OPINION. La semaine dernière, les membres du G7 ont signé un accord sur la fiscalité des multinationales. Pour Laurent Herblay, auteur du blog gauliste libre, ce sont ces dernières qui tireront les bénéfices de l’échec de l’approche multilatérale.

La triple arnaque de l’accord sur la fiscalité des multinationales

« Accord historique », « taxation internationale du XXIe siècle » : à écouter les participants du sommet de cette fin de semaine, on pourrait croire que l’accord sur la fiscalité des multinationales marque la fin de la désertion fiscale des multinationales. Las, comme pour les parasites fiscaux, en 2009, et en 2015, cet accord ne marque qu’un progrès minimal dans le grand évitement fiscal des multinationales, et pourrait au contraire entériner et prolonger l’immense injustice fiscale du système actuel.
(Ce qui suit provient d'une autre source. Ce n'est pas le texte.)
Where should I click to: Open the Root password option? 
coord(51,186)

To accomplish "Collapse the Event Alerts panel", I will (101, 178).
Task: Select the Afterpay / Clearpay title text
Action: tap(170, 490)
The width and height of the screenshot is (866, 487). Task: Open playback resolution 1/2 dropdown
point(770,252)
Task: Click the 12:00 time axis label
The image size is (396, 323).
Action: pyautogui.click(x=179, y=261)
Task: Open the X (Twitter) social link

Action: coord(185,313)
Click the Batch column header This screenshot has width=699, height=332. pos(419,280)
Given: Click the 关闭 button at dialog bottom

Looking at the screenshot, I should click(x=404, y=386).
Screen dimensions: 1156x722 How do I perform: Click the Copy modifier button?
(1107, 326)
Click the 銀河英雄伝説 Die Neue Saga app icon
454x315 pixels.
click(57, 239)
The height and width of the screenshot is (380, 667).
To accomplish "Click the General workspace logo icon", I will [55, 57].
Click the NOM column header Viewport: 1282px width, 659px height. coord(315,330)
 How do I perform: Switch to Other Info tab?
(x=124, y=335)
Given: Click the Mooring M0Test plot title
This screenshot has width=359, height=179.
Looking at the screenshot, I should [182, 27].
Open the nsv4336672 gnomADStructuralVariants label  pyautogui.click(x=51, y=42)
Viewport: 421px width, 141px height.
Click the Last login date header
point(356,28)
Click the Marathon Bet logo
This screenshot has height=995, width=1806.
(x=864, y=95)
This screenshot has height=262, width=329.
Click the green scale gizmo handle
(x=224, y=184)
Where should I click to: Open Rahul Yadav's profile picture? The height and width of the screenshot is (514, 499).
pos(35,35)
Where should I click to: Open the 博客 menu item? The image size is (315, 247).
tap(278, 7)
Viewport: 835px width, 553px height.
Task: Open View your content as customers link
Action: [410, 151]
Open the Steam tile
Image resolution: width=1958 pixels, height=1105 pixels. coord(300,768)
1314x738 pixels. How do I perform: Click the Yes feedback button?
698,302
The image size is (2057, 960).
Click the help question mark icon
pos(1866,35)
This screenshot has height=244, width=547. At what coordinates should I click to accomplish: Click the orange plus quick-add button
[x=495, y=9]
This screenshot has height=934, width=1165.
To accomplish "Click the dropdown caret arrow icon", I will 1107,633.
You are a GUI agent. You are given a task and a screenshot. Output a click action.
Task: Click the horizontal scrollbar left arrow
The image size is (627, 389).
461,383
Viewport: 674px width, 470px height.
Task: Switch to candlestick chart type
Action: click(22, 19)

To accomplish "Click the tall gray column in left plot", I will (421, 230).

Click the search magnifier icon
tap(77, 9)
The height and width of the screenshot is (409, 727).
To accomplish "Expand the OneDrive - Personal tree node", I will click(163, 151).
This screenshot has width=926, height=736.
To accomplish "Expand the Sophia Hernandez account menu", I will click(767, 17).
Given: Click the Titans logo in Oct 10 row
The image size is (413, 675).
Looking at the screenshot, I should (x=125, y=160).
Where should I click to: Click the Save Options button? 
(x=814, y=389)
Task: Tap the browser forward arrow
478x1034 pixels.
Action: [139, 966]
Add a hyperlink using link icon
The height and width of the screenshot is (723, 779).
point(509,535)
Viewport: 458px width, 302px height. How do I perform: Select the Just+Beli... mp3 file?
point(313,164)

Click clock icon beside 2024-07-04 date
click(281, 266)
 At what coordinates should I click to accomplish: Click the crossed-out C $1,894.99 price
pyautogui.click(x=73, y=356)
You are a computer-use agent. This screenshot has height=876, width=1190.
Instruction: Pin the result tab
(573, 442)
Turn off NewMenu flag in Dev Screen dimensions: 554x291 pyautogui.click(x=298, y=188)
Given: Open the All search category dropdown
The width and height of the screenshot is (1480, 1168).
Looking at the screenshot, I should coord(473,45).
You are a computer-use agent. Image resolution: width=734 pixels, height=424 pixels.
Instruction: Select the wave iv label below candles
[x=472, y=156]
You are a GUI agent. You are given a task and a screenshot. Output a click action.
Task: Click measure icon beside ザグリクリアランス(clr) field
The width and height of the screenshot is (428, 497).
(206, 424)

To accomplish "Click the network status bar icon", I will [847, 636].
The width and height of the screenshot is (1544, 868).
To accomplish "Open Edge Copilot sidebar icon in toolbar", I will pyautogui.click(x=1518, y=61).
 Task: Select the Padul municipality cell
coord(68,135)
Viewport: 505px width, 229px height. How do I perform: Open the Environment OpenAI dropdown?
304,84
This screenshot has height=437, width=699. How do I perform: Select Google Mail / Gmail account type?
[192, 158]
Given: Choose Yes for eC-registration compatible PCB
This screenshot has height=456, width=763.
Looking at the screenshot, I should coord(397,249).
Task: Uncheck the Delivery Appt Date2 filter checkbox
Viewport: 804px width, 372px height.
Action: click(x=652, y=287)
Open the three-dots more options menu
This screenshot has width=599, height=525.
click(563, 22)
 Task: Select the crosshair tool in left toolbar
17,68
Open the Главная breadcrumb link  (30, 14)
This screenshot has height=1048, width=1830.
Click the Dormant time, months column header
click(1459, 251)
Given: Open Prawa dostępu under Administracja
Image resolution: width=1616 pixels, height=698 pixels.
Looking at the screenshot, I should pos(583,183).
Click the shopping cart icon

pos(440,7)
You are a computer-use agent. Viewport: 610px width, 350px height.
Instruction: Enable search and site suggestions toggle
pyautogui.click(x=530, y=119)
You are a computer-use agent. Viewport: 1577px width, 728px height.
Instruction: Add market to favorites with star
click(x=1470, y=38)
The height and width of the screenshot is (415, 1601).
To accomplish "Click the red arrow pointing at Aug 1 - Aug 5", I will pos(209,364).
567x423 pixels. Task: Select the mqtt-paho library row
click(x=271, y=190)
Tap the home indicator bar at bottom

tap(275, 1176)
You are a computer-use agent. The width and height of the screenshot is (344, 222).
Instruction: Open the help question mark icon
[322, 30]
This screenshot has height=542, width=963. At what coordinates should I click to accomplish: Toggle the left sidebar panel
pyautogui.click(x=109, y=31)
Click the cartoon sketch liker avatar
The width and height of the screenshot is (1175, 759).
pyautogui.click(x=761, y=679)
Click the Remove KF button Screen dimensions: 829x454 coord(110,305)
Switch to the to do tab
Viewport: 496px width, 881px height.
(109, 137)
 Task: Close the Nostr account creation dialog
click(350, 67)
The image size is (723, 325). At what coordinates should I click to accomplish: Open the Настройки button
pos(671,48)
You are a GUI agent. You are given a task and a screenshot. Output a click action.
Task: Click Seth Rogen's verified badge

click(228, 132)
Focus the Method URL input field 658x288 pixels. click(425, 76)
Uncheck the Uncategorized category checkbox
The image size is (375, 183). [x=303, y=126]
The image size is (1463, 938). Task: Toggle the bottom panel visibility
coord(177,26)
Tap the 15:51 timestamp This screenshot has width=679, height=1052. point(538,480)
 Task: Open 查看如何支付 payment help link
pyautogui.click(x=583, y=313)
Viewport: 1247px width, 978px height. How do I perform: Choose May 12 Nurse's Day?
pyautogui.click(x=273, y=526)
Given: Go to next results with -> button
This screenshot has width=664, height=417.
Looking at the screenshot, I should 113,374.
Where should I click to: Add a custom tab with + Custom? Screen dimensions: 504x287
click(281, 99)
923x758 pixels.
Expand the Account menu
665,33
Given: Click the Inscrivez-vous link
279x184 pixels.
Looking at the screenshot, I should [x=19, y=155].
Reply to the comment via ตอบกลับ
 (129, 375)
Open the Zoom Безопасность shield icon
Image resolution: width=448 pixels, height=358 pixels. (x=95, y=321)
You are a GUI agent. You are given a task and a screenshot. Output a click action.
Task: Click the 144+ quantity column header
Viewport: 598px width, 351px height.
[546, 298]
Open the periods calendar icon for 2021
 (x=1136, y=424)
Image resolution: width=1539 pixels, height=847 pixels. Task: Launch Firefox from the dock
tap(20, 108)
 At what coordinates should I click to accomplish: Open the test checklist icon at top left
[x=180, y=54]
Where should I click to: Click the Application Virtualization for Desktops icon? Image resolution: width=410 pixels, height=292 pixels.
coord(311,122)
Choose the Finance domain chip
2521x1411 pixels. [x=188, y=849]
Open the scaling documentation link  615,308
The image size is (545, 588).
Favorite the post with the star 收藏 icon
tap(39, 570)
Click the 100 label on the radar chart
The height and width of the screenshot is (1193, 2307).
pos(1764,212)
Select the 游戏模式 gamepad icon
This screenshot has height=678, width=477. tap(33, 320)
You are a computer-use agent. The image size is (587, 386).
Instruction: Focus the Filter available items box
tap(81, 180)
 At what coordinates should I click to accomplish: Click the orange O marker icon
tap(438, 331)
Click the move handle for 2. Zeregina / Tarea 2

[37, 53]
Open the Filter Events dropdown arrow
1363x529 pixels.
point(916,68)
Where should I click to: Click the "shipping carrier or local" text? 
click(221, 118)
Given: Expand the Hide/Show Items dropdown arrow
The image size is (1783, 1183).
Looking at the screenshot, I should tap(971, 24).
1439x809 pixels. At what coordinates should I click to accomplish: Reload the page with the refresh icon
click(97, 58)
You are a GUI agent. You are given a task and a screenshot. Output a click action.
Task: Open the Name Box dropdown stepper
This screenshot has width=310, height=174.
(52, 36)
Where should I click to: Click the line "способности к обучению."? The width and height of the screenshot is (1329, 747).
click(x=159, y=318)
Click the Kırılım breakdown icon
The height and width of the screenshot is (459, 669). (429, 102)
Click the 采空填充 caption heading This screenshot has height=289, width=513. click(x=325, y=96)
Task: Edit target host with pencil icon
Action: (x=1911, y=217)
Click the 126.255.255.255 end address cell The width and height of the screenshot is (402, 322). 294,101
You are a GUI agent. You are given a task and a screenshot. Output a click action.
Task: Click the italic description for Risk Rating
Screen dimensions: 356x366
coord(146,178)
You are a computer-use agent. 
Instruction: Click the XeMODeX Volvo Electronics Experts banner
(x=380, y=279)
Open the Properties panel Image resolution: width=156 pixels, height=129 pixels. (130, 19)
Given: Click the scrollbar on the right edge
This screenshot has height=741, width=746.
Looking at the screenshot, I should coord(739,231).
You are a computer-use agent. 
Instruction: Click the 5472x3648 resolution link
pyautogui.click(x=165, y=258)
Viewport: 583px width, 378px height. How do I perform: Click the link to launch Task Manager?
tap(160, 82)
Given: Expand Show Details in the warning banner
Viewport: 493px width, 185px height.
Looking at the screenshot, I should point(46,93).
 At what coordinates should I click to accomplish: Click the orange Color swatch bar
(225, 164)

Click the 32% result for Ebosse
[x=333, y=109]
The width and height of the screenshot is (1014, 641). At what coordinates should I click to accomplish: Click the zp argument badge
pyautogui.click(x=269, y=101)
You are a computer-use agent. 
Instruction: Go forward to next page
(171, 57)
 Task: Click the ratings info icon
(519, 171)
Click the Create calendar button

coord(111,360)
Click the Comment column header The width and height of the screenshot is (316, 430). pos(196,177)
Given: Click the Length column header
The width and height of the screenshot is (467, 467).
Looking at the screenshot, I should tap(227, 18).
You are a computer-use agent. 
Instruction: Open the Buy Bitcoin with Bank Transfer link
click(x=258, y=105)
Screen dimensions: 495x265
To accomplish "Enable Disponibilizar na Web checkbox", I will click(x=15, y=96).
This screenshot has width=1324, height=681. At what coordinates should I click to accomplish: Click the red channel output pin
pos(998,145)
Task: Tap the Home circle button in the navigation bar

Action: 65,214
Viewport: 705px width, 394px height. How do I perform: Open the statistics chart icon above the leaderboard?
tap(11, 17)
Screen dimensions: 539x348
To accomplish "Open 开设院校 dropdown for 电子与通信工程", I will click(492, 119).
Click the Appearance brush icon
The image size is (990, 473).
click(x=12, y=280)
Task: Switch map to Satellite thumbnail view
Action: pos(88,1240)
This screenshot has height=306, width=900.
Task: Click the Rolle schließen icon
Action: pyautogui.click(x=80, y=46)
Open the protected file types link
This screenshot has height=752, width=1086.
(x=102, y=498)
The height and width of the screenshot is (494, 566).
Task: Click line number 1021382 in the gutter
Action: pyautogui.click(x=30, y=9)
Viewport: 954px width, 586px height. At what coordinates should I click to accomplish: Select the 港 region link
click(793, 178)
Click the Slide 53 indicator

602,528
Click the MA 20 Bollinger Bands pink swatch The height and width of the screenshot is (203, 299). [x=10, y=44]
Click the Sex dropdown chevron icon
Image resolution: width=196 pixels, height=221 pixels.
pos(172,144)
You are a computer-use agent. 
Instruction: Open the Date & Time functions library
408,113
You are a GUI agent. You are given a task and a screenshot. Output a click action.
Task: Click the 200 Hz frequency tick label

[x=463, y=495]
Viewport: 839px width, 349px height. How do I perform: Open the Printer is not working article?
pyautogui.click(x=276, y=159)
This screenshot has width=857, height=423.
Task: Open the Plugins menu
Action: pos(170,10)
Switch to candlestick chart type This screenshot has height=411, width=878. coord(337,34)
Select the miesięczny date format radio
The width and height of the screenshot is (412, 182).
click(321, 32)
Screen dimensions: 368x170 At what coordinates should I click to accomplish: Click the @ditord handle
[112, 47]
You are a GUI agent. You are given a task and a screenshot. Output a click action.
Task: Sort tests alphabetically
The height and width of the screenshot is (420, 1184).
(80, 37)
Un problème de taux, de périmètre et de transparence

Vu rapidement, l’exercice pourrait sembler réussi. Après tout, il s’agit d’un sujet d’importance puisque l’OCDE a estimé en 2020 que 1300 milliards de dollars de profit par an étaient transférés artificiellement par les multinationales, soit un manque à gagner fiscal de 330 milliards ! Et encore, ces sommes sont sans doute assez conservatrices étant donné l’émetteur de l’information. On peut rappeler ici que l’impôt sur les sociétés (IS), qui rapportait 4 à 6 % du PIB après guerre aux États-Unis, est tombé à 1 % avec Trump. En outre, un vaste accord international de coordination fiscale est une première, et on pourrait penser qu’un tel accord est le meilleur moyen pour mettre fin à cette désertion fiscale. Enfin, le taux retenu est supérieur aux 12,5 % de l’Irlande, au 8,5 % de la Suisse, ou même au 0 % de quelques îles et émirats parasites. Mais quand Bruno Le Maire dit qu’« avec cet accord, il ne sera plus possible de délocaliser ses profits. Nous montrons que le dumping fiscal est une impasse », il est soit particulièrement naïf, soit malhonnête.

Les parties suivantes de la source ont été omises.